**Extract to read**
All Byzantine Agreement Problems are Expensive.
CoRR(2023)
摘要
Byzantine agreement, arguably the most fundamental problem in distributed
computing, operates among n processes, out of which t < n can exhibit arbitrary
failures. The problem states that all correct (non-faulty) processes must
eventually decide (termination) the same value (agreement) from a set of
admissible values defined by the proposals of the processes (validity).
Depending on the exact version of the validity property, Byzantine agreement
comes in different forms, from Byzantine broadcast to strong and weak
consensus, to modern variants of the problem introduced in today's blockchain
systems. Regardless of the specific flavor of the agreement problem, its
communication cost is a fundamental metric whose improvement has been the focus
of decades of research. The Dolev-Reischuk bound, one of the most celebrated
results in distributed computing, proved 40 years ago that, at least for
Byzantine broadcast, no deterministic solution can do better than Omega(t^2)

**Data lines**
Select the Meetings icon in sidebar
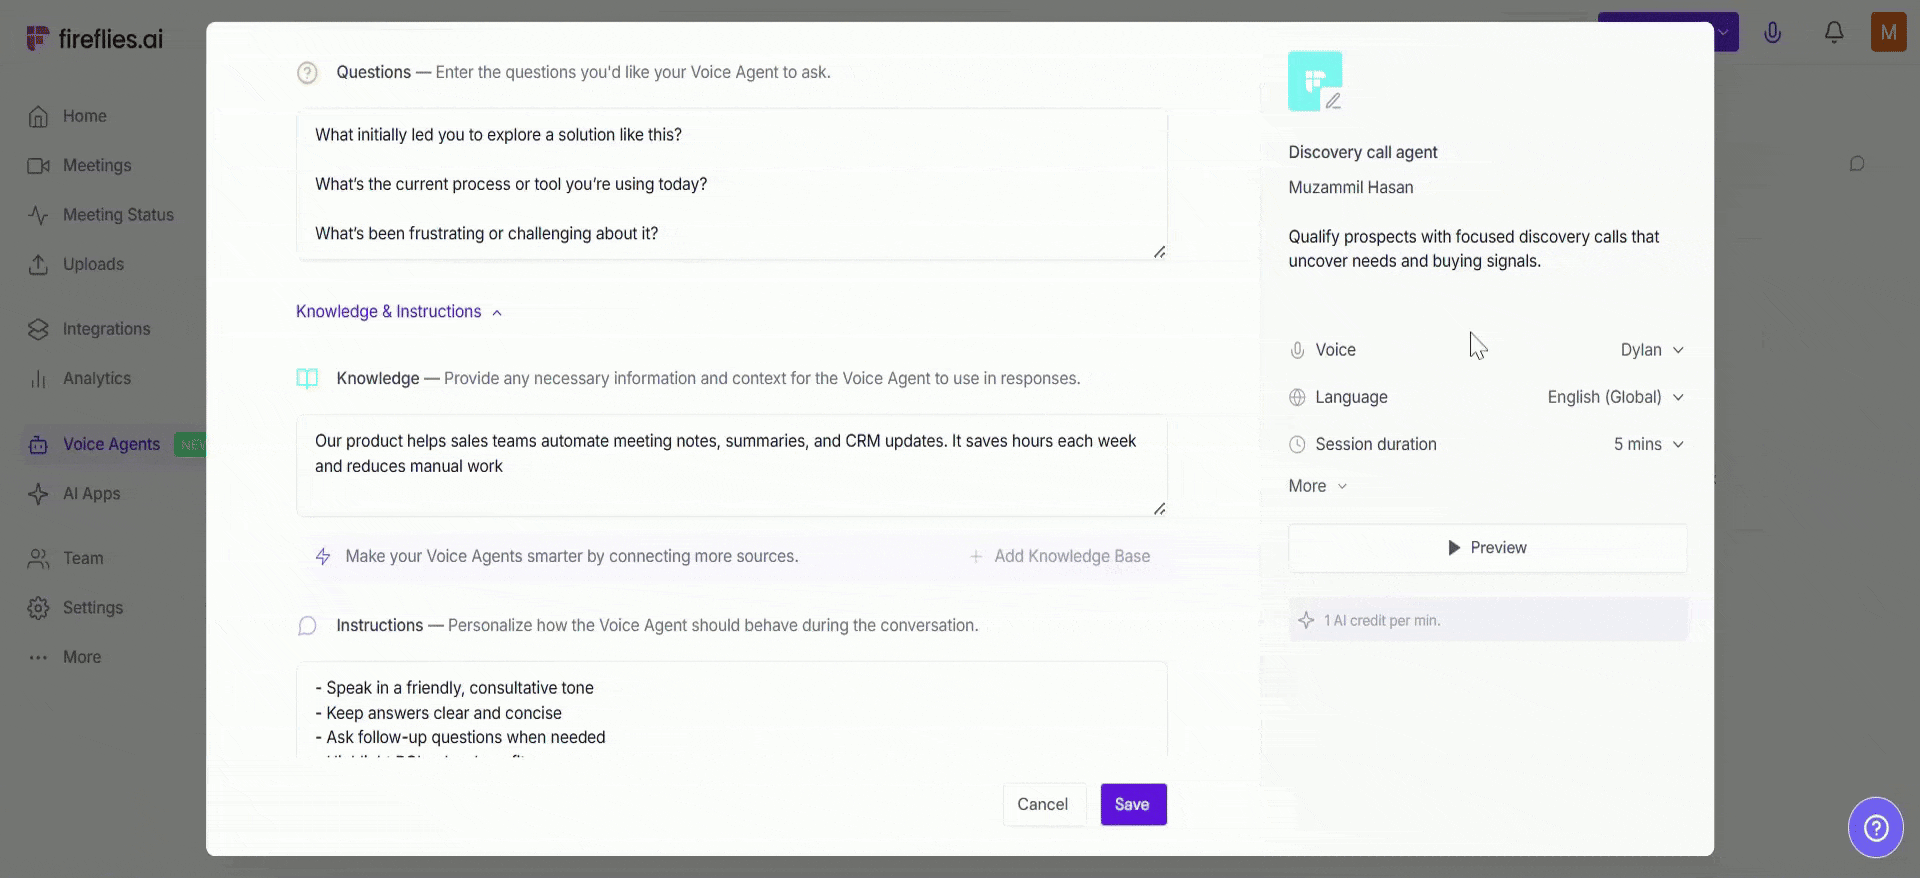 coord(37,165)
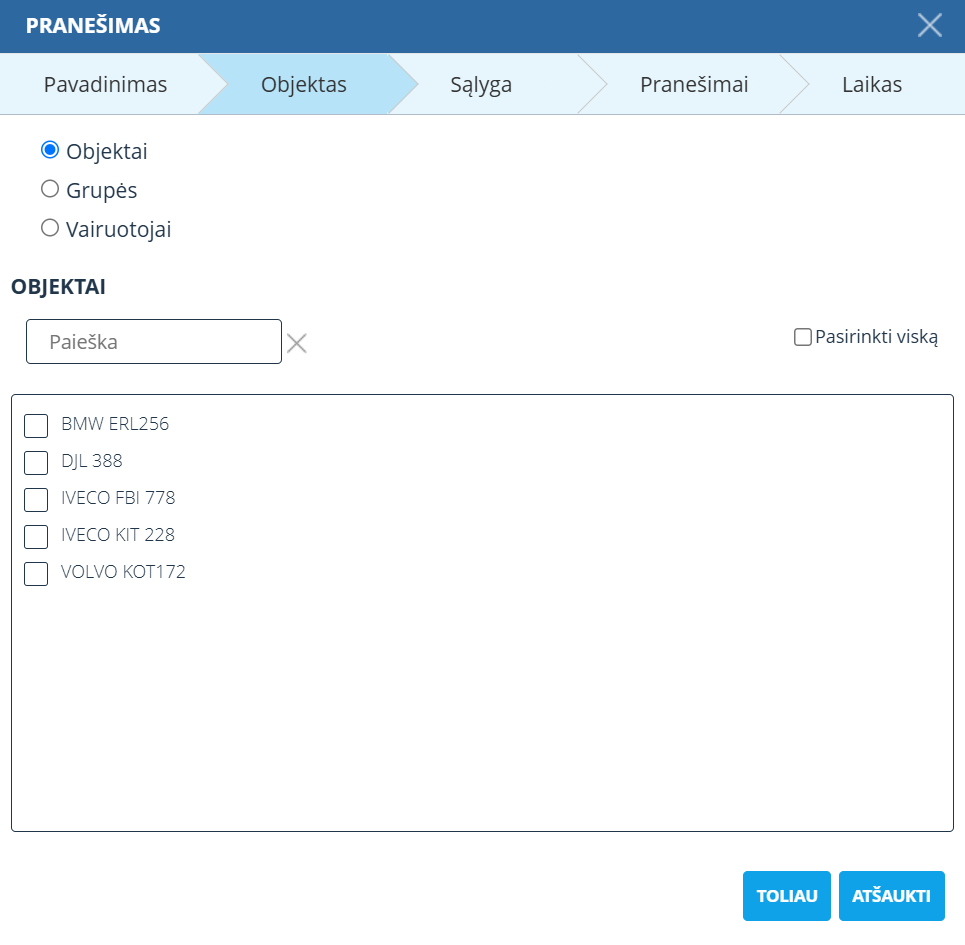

---

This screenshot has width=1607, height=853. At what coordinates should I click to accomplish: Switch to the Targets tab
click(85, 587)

**Directive A**
Can you update the abstract on Byzantine agreement, starting at "Depending on the" and ending at "better than Omega(t^2)", with "communication cost" changed to "message complexity"?
**Directive B**
In the abstract on Byzantine agreement, how long ago did the Dolev-Reischuk bound prove its result?
The entries come from a different source than the abstract.

**Response A**
Depending on the exact version of the validity property, Byzantine agreement
comes in different forms, from Byzantine broadcast to strong and weak
consensus, to modern variants of the problem introduced in today's blockchain
systems. Regardless of the specific flavor of the agreement problem, its
message complexity is a fundamental metric whose improvement has been the focus
of decades of research. The Dolev-Reischuk bound, one of the most celebrated
results in distributed computing, proved 40 years ago that, at least for
Byzantine broadcast, no deterministic solution can do better than Omega(t^2)

**Response B**
40 years ago.